## Data provided
::::

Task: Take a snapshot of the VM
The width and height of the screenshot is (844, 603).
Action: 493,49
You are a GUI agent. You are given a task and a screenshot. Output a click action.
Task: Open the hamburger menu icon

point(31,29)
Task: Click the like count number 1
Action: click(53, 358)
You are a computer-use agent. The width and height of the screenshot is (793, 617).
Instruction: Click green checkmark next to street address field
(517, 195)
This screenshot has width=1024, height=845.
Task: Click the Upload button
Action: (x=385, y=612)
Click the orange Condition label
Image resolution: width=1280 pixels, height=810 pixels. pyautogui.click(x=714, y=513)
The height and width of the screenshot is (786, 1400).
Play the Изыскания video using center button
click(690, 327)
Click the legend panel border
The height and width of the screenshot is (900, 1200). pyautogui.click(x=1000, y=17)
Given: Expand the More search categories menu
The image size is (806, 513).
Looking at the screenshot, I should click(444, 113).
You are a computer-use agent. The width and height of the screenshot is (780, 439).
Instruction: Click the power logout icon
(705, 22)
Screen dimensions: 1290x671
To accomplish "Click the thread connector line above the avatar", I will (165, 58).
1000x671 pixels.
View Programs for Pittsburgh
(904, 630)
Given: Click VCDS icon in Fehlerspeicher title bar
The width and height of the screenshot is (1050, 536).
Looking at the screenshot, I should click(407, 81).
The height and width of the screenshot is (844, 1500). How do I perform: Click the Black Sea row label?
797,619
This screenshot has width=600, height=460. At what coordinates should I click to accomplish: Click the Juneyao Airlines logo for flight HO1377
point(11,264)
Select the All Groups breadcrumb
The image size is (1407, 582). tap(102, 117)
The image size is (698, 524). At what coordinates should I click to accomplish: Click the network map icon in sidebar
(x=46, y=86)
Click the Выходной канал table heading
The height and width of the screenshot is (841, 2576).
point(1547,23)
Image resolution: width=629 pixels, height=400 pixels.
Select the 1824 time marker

::::

## What you are asked to do
Look through the listing above and copy each line where the string "computer" occurs.

## Task solution
You are a computer-use agent. The width and height of the screenshot is (793, 617).
You are a computer-use agent. The width and height of the screenshot is (780, 439).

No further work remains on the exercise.